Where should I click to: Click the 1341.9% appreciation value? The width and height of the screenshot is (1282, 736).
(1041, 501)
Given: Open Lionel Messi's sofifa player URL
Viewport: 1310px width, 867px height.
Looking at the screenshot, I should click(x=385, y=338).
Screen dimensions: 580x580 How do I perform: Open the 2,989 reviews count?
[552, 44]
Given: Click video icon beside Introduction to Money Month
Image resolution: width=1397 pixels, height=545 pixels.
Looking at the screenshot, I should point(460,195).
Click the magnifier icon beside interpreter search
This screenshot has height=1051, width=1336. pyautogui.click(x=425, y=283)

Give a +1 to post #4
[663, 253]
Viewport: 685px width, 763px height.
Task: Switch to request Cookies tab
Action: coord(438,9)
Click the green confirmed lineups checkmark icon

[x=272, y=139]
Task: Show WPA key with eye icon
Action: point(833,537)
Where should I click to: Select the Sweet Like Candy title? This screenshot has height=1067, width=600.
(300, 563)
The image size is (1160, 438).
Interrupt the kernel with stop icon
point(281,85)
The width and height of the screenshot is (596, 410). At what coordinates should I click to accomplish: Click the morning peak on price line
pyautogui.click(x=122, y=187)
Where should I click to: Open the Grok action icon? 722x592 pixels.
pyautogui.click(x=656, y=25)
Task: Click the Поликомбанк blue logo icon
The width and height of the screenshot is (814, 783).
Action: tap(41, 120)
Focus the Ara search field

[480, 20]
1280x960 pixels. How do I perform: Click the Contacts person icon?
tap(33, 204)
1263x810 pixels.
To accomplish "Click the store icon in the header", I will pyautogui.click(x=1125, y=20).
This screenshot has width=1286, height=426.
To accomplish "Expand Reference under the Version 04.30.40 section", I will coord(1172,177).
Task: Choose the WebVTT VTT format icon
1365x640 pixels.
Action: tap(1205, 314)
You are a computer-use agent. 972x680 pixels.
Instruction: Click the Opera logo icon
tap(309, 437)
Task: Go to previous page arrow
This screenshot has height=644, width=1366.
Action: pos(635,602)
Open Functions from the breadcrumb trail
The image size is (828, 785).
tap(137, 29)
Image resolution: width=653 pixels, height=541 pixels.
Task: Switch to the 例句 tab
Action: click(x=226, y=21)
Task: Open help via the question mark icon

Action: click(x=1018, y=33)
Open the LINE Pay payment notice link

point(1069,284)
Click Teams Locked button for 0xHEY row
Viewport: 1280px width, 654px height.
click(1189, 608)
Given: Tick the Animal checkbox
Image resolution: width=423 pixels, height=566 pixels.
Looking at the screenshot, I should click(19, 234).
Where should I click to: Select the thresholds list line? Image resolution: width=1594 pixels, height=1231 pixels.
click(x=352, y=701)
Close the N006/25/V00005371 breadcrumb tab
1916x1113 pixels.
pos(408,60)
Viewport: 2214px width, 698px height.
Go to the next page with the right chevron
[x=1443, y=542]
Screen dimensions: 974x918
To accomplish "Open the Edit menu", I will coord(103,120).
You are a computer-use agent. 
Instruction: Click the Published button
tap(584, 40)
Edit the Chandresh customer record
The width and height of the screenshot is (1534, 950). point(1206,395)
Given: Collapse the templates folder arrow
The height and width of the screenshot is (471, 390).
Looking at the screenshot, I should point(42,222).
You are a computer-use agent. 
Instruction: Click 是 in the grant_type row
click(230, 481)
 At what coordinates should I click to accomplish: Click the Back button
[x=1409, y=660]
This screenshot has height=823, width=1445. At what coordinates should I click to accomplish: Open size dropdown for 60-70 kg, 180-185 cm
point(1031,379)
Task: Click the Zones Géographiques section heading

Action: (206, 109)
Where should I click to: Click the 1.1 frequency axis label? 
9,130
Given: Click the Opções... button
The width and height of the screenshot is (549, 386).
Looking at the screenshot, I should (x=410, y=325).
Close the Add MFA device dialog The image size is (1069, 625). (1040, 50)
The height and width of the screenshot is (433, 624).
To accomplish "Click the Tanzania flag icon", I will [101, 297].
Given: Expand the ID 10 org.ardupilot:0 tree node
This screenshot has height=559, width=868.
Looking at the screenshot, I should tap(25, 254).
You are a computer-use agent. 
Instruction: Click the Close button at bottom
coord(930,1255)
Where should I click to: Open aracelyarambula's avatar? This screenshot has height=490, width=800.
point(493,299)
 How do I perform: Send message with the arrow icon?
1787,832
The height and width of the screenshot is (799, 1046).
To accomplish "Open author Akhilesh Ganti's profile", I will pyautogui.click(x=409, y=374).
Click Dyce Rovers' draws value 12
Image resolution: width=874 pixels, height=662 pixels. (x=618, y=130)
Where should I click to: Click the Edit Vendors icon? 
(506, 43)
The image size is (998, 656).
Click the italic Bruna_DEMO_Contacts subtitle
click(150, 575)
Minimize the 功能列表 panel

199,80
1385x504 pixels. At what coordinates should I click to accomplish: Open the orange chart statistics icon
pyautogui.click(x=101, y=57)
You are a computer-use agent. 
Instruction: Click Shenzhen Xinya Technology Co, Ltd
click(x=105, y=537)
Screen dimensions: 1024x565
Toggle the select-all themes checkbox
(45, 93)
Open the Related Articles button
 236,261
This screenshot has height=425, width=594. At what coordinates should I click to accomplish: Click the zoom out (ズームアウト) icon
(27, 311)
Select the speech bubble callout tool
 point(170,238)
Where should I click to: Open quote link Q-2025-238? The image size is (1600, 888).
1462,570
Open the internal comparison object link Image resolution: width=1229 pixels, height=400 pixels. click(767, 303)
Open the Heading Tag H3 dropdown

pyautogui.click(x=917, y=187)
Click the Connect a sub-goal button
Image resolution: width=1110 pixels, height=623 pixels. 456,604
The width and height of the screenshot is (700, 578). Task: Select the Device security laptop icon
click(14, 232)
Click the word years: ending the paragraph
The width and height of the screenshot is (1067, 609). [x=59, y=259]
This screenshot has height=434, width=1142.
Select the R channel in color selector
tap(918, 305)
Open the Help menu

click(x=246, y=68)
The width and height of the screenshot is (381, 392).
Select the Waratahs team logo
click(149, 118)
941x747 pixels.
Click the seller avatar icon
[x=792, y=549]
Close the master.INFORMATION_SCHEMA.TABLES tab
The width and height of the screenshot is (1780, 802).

+++++

About this exercise> Give back the material above without altering a single word.

Task output>
Where should I click to: Click the 1341.9% appreciation value? The width and height of the screenshot is (1282, 736).
(1041, 501)
Given: Open Lionel Messi's sofifa player URL
Viewport: 1310px width, 867px height.
Looking at the screenshot, I should click(x=385, y=338).
Screen dimensions: 580x580 How do I perform: Open the 2,989 reviews count?
[552, 44]
Given: Click video icon beside Introduction to Money Month
Image resolution: width=1397 pixels, height=545 pixels.
Looking at the screenshot, I should point(460,195).
Click the magnifier icon beside interpreter search
This screenshot has height=1051, width=1336. pyautogui.click(x=425, y=283)

Give a +1 to post #4
[663, 253]
Viewport: 685px width, 763px height.
Task: Switch to request Cookies tab
Action: coord(438,9)
Click the green confirmed lineups checkmark icon

[x=272, y=139]
Task: Show WPA key with eye icon
Action: point(833,537)
Where should I click to: Select the Sweet Like Candy title? This screenshot has height=1067, width=600.
(300, 563)
The image size is (1160, 438).
Interrupt the kernel with stop icon
point(281,85)
The width and height of the screenshot is (596, 410). At what coordinates should I click to accomplish: Click the morning peak on price line
pyautogui.click(x=122, y=187)
Where should I click to: Open the Grok action icon? 722x592 pixels.
pyautogui.click(x=656, y=25)
Task: Click the Поликомбанк blue logo icon
The width and height of the screenshot is (814, 783).
Action: tap(41, 120)
Focus the Ara search field

[480, 20]
1280x960 pixels. How do I perform: Click the Contacts person icon?
tap(33, 204)
1263x810 pixels.
To accomplish "Click the store icon in the header", I will pyautogui.click(x=1125, y=20).
This screenshot has width=1286, height=426.
To accomplish "Expand Reference under the Version 04.30.40 section", I will coord(1172,177).
Task: Choose the WebVTT VTT format icon
1365x640 pixels.
Action: tap(1205, 314)
You are a computer-use agent. 972x680 pixels.
Instruction: Click the Opera logo icon
tap(309, 437)
Task: Go to previous page arrow
This screenshot has height=644, width=1366.
Action: pos(635,602)
Open Functions from the breadcrumb trail
The image size is (828, 785).
tap(137, 29)
Image resolution: width=653 pixels, height=541 pixels.
Task: Switch to the 例句 tab
Action: click(x=226, y=21)
Task: Open help via the question mark icon

Action: click(x=1018, y=33)
Open the LINE Pay payment notice link

point(1069,284)
Click Teams Locked button for 0xHEY row
Viewport: 1280px width, 654px height.
click(1189, 608)
Given: Tick the Animal checkbox
Image resolution: width=423 pixels, height=566 pixels.
Looking at the screenshot, I should click(19, 234).
Where should I click to: Select the thresholds list line? Image resolution: width=1594 pixels, height=1231 pixels.
click(x=352, y=701)
Close the N006/25/V00005371 breadcrumb tab
1916x1113 pixels.
pos(408,60)
Viewport: 2214px width, 698px height.
Go to the next page with the right chevron
[x=1443, y=542]
Screen dimensions: 974x918
To accomplish "Open the Edit menu", I will coord(103,120).
You are a computer-use agent. 
Instruction: Click the Published button
tap(584, 40)
Edit the Chandresh customer record
The width and height of the screenshot is (1534, 950). point(1206,395)
Given: Collapse the templates folder arrow
The height and width of the screenshot is (471, 390).
Looking at the screenshot, I should point(42,222).
You are a computer-use agent. 
Instruction: Click 是 in the grant_type row
click(230, 481)
 At what coordinates should I click to accomplish: Click the Back button
[x=1409, y=660]
This screenshot has height=823, width=1445. At what coordinates should I click to accomplish: Open size dropdown for 60-70 kg, 180-185 cm
point(1031,379)
Task: Click the Zones Géographiques section heading

Action: (206, 109)
Where should I click to: Click the 1.1 frequency axis label? 
9,130
Given: Click the Opções... button
The width and height of the screenshot is (549, 386).
Looking at the screenshot, I should (x=410, y=325).
Close the Add MFA device dialog The image size is (1069, 625). (1040, 50)
The height and width of the screenshot is (433, 624).
To accomplish "Click the Tanzania flag icon", I will [101, 297].
Given: Expand the ID 10 org.ardupilot:0 tree node
This screenshot has height=559, width=868.
Looking at the screenshot, I should tap(25, 254).
You are a computer-use agent. 
Instruction: Click the Close button at bottom
coord(930,1255)
Where should I click to: Open aracelyarambula's avatar? This screenshot has height=490, width=800.
point(493,299)
 How do I perform: Send message with the arrow icon?
1787,832
The height and width of the screenshot is (799, 1046).
To accomplish "Open author Akhilesh Ganti's profile", I will pyautogui.click(x=409, y=374).
Click Dyce Rovers' draws value 12
Image resolution: width=874 pixels, height=662 pixels. (x=618, y=130)
Where should I click to: Click the Edit Vendors icon? 
(506, 43)
The image size is (998, 656).
Click the italic Bruna_DEMO_Contacts subtitle
click(150, 575)
Minimize the 功能列表 panel

199,80
1385x504 pixels. At what coordinates should I click to accomplish: Open the orange chart statistics icon
pyautogui.click(x=101, y=57)
You are a computer-use agent. 
Instruction: Click Shenzhen Xinya Technology Co, Ltd
click(x=105, y=537)
Screen dimensions: 1024x565
Toggle the select-all themes checkbox
(45, 93)
Open the Related Articles button
 236,261
This screenshot has height=425, width=594. At what coordinates should I click to accomplish: Click the zoom out (ズームアウト) icon
(27, 311)
Select the speech bubble callout tool
 point(170,238)
Where should I click to: Open quote link Q-2025-238? The image size is (1600, 888).
1462,570
Open the internal comparison object link Image resolution: width=1229 pixels, height=400 pixels. click(767, 303)
Open the Heading Tag H3 dropdown

pyautogui.click(x=917, y=187)
Click the Connect a sub-goal button
Image resolution: width=1110 pixels, height=623 pixels. 456,604
The width and height of the screenshot is (700, 578). Task: Select the Device security laptop icon
click(14, 232)
Click the word years: ending the paragraph
The width and height of the screenshot is (1067, 609). [x=59, y=259]
This screenshot has height=434, width=1142.
Select the R channel in color selector
tap(918, 305)
Open the Help menu

click(x=246, y=68)
The width and height of the screenshot is (381, 392).
Select the Waratahs team logo
click(149, 118)
941x747 pixels.
Click the seller avatar icon
[x=792, y=549]
Close the master.INFORMATION_SCHEMA.TABLES tab
The width and height of the screenshot is (1780, 802).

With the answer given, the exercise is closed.